Malgrado le celebrazioni per i 10 anni di vita del Berghain, il 2014 non è stata un’ottima annata per la cantina Ostgut Ton, quanto meno considerando i long playing: dei tre album pubblicati, solo l’esperto ingegner Tobias e il suo pregevole esercizio di stile (A Series Of Shocks) va tranquillamente oltre la sufficienza, mentre la techno trance del più giovane Answer Code Requestnon risponde in pieno alle richieste di nuovi stimoli” (Code). Anche nel caso di Power Of Anonimity, il secondo album firmato da Steffi, non siamo di fronte ad un capolavoro. Rispetto alla sua prima prova sulla lunga distanza, Yours And Mine (2011, sempre Ostgut Ton), filologicamente impeccabile nel riprendere stili e stilemi da Chicago e Detroit, qui la resident DJ del Panorama Bar perde lo slancio e si rifugia dietro tools eleganti e funzionali ma poco pungenti. Manca la scintilla che faccia accendere le “rolanderie” varie impiegate per inoffensive tracce ambient techno con tendenze buddhabariane (Pip, la title track, Fine Firends) o per viaggi notturni a 130-134 bpm nelle autostrade che collegano l’Illinois con il Michigan (Everyday Objects, Bag Of Crystals, Hard Hitting Horizon, JBW25). Anche Tresure Seeking, l’unico pezzo non strumentale del lotto, non prende il volo, malgrado l’apporto della produzione di Dexter e della voce di Virginia (determinante per i migliori risultati finora raggiunti da SteffiReasons del 2010, Yours e You Own Your Mind inseriti nel primo album del 2011).

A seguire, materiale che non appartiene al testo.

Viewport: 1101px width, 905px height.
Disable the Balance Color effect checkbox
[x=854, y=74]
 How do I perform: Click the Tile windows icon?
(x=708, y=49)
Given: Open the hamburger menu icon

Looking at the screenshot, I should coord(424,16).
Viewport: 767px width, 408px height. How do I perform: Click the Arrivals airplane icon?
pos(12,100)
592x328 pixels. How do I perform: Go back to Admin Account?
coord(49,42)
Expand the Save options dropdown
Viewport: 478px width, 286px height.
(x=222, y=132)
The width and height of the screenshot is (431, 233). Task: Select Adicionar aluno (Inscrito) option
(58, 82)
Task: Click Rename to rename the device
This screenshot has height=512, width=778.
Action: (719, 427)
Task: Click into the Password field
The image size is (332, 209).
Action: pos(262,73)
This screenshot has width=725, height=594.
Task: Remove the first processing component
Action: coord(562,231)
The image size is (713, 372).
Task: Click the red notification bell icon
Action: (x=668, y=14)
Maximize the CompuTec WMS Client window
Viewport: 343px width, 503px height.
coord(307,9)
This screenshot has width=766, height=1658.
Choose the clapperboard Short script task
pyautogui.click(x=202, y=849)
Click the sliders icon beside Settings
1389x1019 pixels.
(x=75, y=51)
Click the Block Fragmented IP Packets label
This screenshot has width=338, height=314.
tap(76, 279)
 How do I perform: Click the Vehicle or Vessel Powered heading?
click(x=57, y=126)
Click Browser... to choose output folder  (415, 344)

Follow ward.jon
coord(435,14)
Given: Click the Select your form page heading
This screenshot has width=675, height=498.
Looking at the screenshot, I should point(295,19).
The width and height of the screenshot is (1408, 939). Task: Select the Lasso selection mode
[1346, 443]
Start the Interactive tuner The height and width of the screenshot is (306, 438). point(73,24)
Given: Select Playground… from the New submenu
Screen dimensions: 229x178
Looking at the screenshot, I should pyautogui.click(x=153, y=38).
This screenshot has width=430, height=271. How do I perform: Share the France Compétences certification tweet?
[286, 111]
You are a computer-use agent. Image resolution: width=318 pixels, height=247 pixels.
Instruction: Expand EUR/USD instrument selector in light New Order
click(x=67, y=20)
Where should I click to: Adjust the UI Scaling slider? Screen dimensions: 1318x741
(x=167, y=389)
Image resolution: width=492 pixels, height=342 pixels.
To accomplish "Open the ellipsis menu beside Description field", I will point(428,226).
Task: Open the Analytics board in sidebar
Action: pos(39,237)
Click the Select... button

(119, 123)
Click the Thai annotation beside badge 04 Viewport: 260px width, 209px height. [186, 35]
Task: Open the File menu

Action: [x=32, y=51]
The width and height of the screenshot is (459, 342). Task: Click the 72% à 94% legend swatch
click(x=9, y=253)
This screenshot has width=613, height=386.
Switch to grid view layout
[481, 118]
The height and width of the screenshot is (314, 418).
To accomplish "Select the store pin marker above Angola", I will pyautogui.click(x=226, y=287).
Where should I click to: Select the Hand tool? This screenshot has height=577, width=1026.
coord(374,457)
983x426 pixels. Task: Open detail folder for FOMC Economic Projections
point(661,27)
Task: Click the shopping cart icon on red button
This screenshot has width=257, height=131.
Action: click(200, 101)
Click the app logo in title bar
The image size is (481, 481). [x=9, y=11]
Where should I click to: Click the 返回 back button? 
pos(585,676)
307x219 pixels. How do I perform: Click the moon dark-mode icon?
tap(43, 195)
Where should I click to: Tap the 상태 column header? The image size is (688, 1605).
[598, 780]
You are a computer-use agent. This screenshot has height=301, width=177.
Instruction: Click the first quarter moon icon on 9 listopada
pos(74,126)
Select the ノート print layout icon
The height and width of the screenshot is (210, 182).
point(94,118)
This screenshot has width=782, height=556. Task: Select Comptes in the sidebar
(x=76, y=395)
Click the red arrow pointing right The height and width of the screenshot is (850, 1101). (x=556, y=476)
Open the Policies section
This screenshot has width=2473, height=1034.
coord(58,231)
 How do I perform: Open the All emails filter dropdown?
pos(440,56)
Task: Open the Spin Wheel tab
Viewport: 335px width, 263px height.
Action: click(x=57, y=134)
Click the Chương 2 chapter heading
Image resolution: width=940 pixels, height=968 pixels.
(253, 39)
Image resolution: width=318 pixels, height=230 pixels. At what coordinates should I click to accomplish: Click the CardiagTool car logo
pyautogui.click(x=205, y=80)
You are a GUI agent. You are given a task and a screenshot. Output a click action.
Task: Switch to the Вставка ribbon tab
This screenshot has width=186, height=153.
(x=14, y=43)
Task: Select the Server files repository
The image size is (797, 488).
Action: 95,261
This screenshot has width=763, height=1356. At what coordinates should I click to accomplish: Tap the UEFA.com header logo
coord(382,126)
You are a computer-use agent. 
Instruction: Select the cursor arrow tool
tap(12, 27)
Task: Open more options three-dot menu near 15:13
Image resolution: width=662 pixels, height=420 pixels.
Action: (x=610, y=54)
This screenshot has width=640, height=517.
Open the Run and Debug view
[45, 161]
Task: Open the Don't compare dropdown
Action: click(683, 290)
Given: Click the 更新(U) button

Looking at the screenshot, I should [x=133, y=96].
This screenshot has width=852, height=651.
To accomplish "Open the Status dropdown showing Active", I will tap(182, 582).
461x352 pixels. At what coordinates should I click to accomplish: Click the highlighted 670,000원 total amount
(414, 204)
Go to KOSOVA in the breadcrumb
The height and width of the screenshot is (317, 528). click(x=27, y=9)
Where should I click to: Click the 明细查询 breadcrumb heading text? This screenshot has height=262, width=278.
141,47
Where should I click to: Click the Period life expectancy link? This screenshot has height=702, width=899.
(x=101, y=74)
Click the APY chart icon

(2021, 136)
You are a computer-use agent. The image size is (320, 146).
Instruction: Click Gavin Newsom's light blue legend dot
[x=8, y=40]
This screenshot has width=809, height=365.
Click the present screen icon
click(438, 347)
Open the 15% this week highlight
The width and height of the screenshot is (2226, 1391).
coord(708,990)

Nella partita impossibile giocata quest’anno tra la Steffi deejay e la Steffi producer, se la prima si è confermata affidabile e potente (lo dimostra ad esempio l’Essential Mix dell’8 novembre 2014), la seconda si è rivelata giocatrice più anonima (mentre migliori risultati ha raggiunto nelle partite in doppio – insieme a Dexter per il 12” Warme Hap e a Martyn per l’EP Fonts For The People firmato Doms & Deykers). The Power AND the Anonymity.